Adegboye was the man of the match in Aris win over PAOK, but behind the smile of the 27-year-old Aris player a socking story is well hidden. Adegboye spoke to sdna.gr about his first steps in basketball which were made under some difficult circumstances. “I grew up in Nigeria but me and my family moved to London. Then we moved back to Nigeria and returned to London when I was 12 years old. We were not poor, we were a normal family,” he says.
He lived in Brixton and decided to start playing football and rugby as a teenager. When he became 15 years old he changed his mind and he turned to basketball. “We didn't have future in basketball in the UK. But I didn't have the money to go to the USA. A friend of mine told me that a coach was looking for a point guard in a school of North Carolina. The name of the school was Laurinburg. The word disaster can't describe what I met there. It was a nightmare. There were just two toilets for 150 kids. We didn't have toilet paper either and instead of door we used to have a curtain. We had just two baths which they were not in service and we used to do showers with the dirty waters up to our knees. In my room I used to sleep with my clothes because every night we used to hear someone trying to break the lock to thieve us,” Adegboye told sdna.gr.
And he carries on: “We lacked of proper food and we didn't have teacher in the classroom. But my desire to play basketball was so big that I managed to suffer all this for four months. I was starving literally. But I couldn't return back to London because I wouldn't have chances to play basketball there. So I decided to stay in hell. The coach didn't give me much playing time and when I was given the chance I didn't have power because I was starving. The key players were given food secretly and they were the only ones who played as the others didn't have the power to play,” Adegboye says.
He remained there for four months but he thinks that he stayed for four years. But thankfully he met Josh Nokimson during an All Star game in Brixton, a man who changed his life. “I have no words to thank him. Josh used to send me food, blankets and all I needed. He was an angel for me. Josh paid for me the tickets to visit my family in London and he also gave me the key to stay in his house in Chicago. Also he tried to get me to another school away from Laurinburg. And he phoned to tell me that I would move to Las Vegas in the famous Findlay Prep school. When I landed there I broke in tears,” he recalls.
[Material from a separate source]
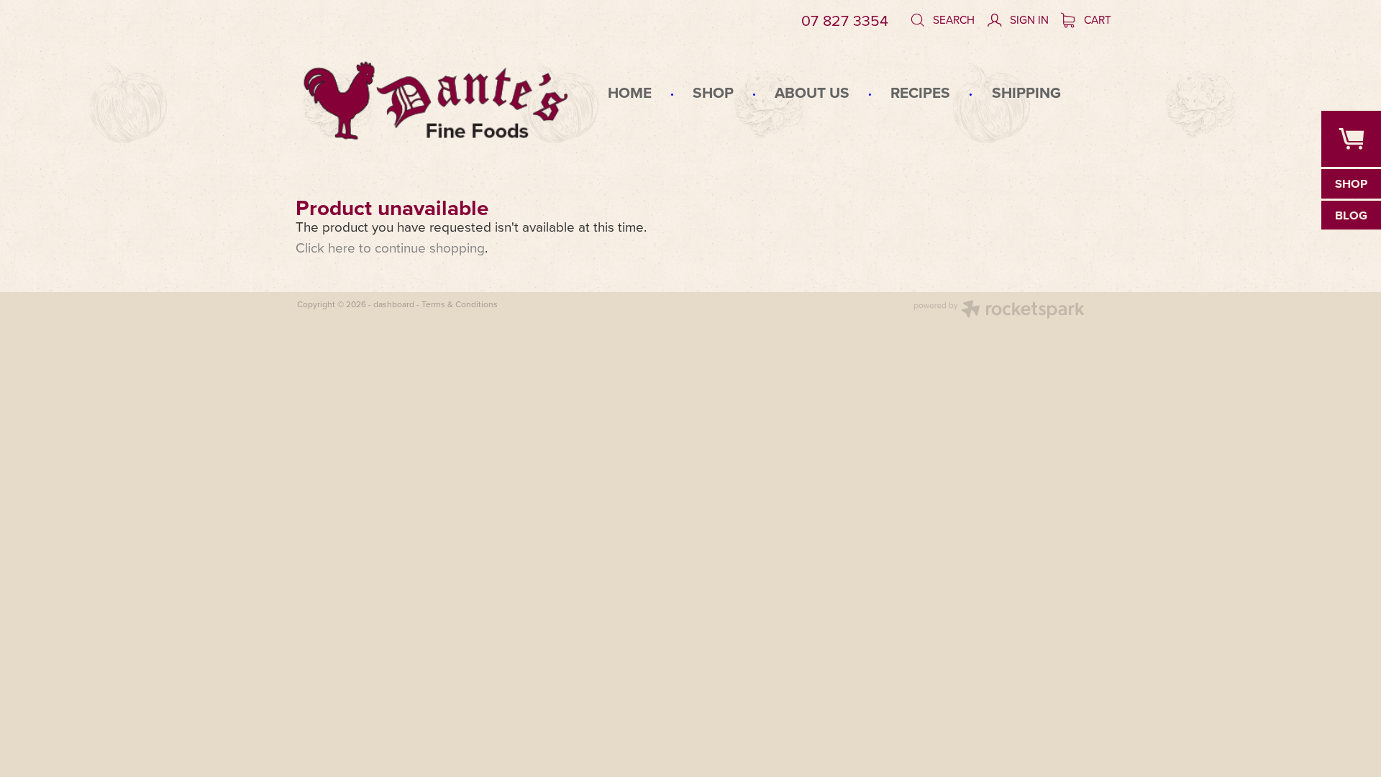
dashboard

Nokimson supported Adegboye once more when he helped him to move to Junior College in Colorado. He then studied psychology in St. Bonaventure before playing at APOEL in Cyprus and at Nea Kifisia in Greece. “I think I can go much higher. I can't stop dreaming. If I was American I could have had more success because it's a taboo to be a British professional basketball player. But all these difficulties I faced so far in my career made me stronger as a person. I fight in every game for Aris. It's my first season here and I learn everyday. I feel I get better and I have already started learning Greek. But I always fight. All my life was a fight in fact,” Adegboye underlined.